Scienza

Aids, bimbo tornato positivo. Aiuti: ‘Doccia fredda, ma non impossibile eradicare virus’

Lo scienziato commenta così la notizia dello studio che dimostra che l’Hiv lascia tracce indelebili sul sistema immunitario come nel caso del bimbo tornato positivo

“Quando si tratta di Aids la prudenza non è mai troppa. Il virus dell’Hiv è, infatti, in grado di nascondersi in alcuni tessuti cosiddetti santuari, ad esempio intestino, fegato o sistema nervoso, e aspettare intelligentemente il momento in cui non c’è più l’antivirale che lo uccide, prima di tornare in azione. Anche dopo due o tre anni”. Fernando Aiuti, professore Emerito di Immunologia clinica e malattie infettive all’Università La Sapienza di Roma, commenta così al fattoquotidiano.it la notizia che un team di scienziati milanesi del reparto di pediatria dell’Ospedale Luigi Sacco, dell’Università Statale di Milano e della Fondazione Don Gnocchi ha dimostrato per la prima volta al mondo, in uno studio pubblicato sulla prestigiosa rivista “The Lancet, che il virus dell’Hiv è in grado di lasciare sul sistema immunitario tracce indelebili, anche quando sembra completamente sparito dall’organismo.

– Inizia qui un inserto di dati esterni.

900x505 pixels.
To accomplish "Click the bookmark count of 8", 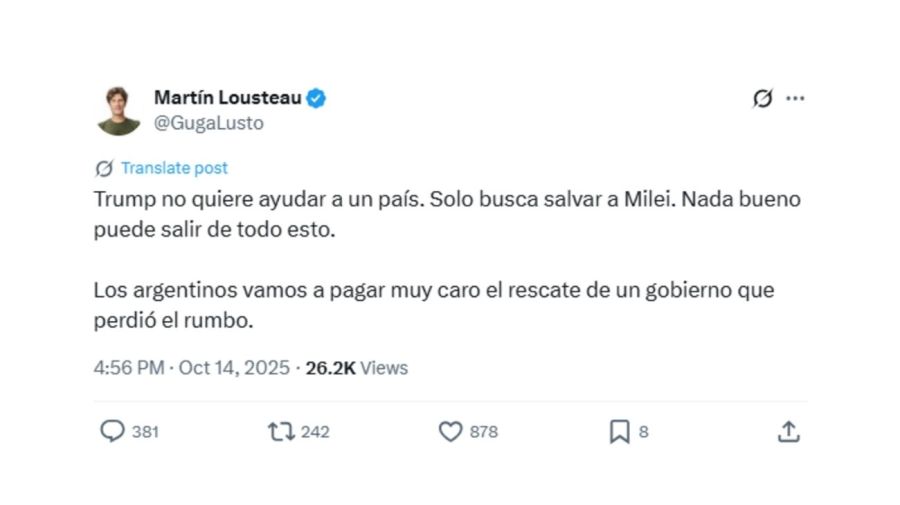I will click(644, 432).
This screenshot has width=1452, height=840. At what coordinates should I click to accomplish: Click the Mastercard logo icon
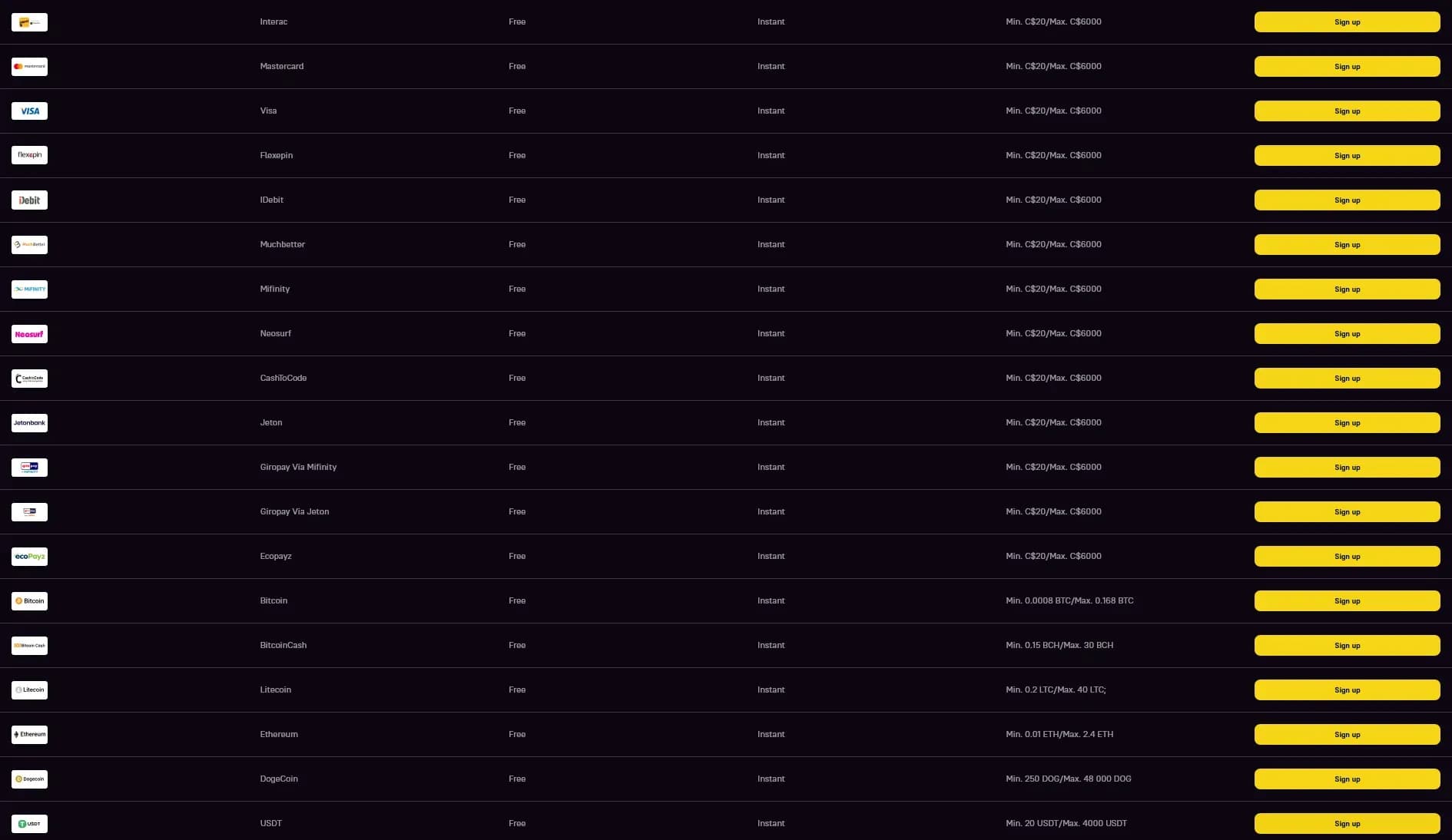[29, 67]
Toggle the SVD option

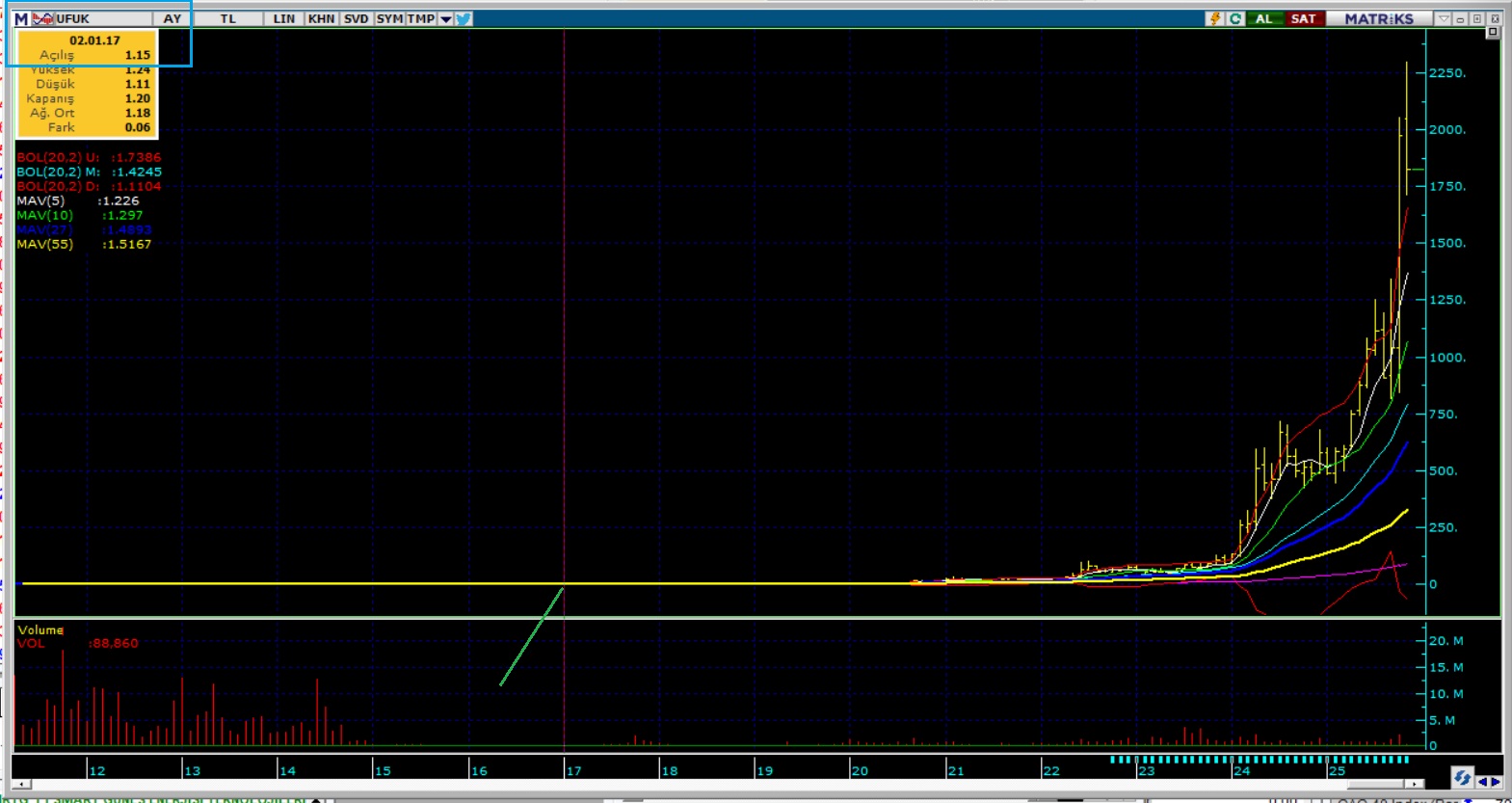[356, 19]
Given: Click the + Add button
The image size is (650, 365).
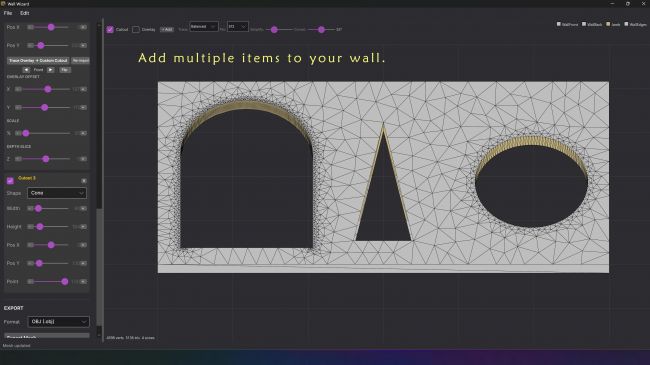Looking at the screenshot, I should 167,29.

Lo studio milanese descrive il caso di un bambino di 5 anni, positivo al virus dell’Aids sin dalla nascita, in cura presso l’ospedale Sacco che, dopo essersi liberato del virus per tre anni grazie a un intenso trattamento precoce con farmaci antiretrovirali, è diventato nuovamente sieropositivo. Si tratta del secondo caso al mondo di “guarigione apparente”, dopo quello della bimba di 4 anni nata in Mississippi da una madre sieropositiva, considerata guarita in un primo momento, e tornata ad avere nel sangue tracce del virus Hiv responsabile dell’Aids, dopo la sospensione delle terapie.

Il bimbo milanese era stato sottoposto a terapia antivirale a meno di 12 ore dalla nascita, eppure questa tempestività non è stata sufficiente. “Si è visto che dopo un contatto a rischio, come un rapporto sessuale o l’uso di siringhe infette – spiega Aiuti -, se si fa una terapia antivirale entro le 4-6 ore, c’è la possibilità che l’infezione non avvenga. Nel caso del bimbo milanese, probabilmente, quelle poche cellule infettate tra le 6 e le 12 ore dalla nascita sono state sufficienti a far riemergere l’infezione a distanza di anni. Esiste, infatti – aggiunge l’immunologo -, una quota di linfociti infettati che non si riesce ancora ad eliminare del tutto, pari a circa 200-250mila cellule. Un numero che può sembrare alto, ma che in realtà corrisponde allo 0,1% dei linfociti umani. Al di sotto di questa soglia – sottolinea Aiuti – non siamo ancora riusciti ad andare, e questo perché i linfociti infettati possono vivere a lungo, anche fino a 8-10 anni. Se si esclude il caso del cosiddetto paziente di Berlino (Timothy Borown, ritenuto ad oggi l’unico adulto guarito dall’Hiv dopo un trapianto di staminali ematopoietiche, ndr), non è ancora possibile azzerare il numero di cellule infettate da Hiv”.

Bisogna, quindi, abituarsi a considerare l’infezione inguaribile, almeno per il momento? “Anche se una notizia come quella descritta su The Lancet è una doccia fredda, la lotta ingaggiata dal sistema immunitario contro il virus non è chiusa – commenta Aiuti -. Sono ottimista sulle capacità del nostro sistema immunitario di vincere questa sfida. Non è impossibile eradicare l’infezione – conclude l’esperto -, concentrando, per esempio, le ricerche su quegli individui che sono geneticamente immuni al virus”.